[Task to carry out]
Decide whether each statement below agrees with the selection on Tunisian plurals, answering yes or no and quoting the exact words of the selection that settle it.
1. Plurals made with the suffixes in the first table are regarded as regular plurals.
2. The basis for choosing among the plural forms of CaCC, CCaC and CāCiC has been determined.
3. Uninflected adjectives are feminine singular.

[Selection]
.....
Using the Suffixed Structure, Singular nouns may form their plural by the suffixation of any of the following plural suffixes:

| Word end | Suffix |
|---|---|
| -uw, a vowel or a consonant | –āt |
| -iy | –īn |

This kind of plural is considered as regular plurals. However, There is a suffixed structure which is considered as a broken plural which is the plural of name of the noun constituted of the name of a town or a group of people and the suffix ī. This structure is done to attribute the person to a group or a city and its plural is obtained by adding ā after the second letter of the root and adding a as a suffix in the end of the word.

Using the Internal Structure, the plural in Tunisian follows the following patterns such as C is an ungeminated consonant, V is a short vowel, C: is a geminated consonant:

| Singular pattern | Plural pattern |
|---|---|
| CūC | CCāCī |
| CāC | CīCān |
| CaCCaC | CaCāCiC |
| CCaC^{5} | CCūCāt |
| CaCC^{5} | CCāC |
| CCāC | CCuC |
| CiCC | CCūC |
| CVCCVC or CVCCVCa | CCāCiC |
| CāCiC or CaCC^{5} | CCūC |
| CāCiC^{5} | CVC:āC |
| CVCC^{5} | CCūCa |
| CiCCa | CCiC |
| CCaC^{5} | uCCCa |
| CaCCa | CCaC |

 CaCC, CCaC and CāCiC could have multiple patterns as plural noun patterns. The criterion of the choice of the plural form for CaCC, CCaC and CāCiC is still not known.

==Adjectives==

===Gender===

====Masculine====
Uninflected adjectives are masculine singular. There are two main types of adjectives:
- Participial adjectives: Participles, whether real or historical, may function both as adjectives and nouns.
.....
[Stored rows]
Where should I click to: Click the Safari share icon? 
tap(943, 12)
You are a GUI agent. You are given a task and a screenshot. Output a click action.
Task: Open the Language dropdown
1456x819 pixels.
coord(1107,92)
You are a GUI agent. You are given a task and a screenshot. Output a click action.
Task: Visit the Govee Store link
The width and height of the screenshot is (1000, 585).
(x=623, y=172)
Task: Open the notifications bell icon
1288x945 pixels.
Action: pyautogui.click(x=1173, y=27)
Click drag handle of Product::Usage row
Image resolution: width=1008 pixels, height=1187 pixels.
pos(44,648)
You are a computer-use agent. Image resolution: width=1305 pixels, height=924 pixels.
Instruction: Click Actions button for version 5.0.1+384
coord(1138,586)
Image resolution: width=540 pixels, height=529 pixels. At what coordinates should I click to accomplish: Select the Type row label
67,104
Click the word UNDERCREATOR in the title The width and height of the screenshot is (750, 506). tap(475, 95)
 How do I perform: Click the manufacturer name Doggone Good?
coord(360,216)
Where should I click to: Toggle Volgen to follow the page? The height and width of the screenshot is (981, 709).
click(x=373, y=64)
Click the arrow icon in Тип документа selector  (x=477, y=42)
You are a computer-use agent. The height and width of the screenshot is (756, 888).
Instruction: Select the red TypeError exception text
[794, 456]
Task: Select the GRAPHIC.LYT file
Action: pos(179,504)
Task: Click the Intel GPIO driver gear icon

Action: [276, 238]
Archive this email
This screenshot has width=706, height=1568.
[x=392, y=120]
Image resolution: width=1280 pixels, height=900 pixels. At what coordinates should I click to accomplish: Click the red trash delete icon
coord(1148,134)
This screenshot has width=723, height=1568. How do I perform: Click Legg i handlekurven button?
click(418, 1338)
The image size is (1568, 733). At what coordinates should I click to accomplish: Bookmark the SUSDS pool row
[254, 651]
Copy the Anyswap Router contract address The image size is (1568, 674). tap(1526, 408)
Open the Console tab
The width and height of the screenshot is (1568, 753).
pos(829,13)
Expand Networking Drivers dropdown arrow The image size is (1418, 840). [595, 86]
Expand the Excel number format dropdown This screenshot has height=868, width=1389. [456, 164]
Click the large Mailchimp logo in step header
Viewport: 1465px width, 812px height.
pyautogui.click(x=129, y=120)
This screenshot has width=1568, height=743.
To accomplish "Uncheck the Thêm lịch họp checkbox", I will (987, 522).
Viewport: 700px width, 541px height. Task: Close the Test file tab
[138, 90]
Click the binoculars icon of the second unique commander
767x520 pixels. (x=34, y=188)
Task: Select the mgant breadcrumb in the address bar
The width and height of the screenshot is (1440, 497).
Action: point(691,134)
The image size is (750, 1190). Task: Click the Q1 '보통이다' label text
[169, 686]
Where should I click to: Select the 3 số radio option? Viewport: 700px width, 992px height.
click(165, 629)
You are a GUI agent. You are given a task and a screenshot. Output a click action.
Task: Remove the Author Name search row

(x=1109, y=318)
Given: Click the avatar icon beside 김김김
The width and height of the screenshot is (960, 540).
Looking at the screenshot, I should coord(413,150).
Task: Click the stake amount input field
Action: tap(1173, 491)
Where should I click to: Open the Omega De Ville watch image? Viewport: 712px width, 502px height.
.....
[Complete answer]
1. Yes: "This kind of plural is considered as regular plurals."
2. No: "The criterion of the choice of the plural form for CaCC, CCaC and CāCiC is still not known."
3. No: "Uninflected adjectives are masculine singular."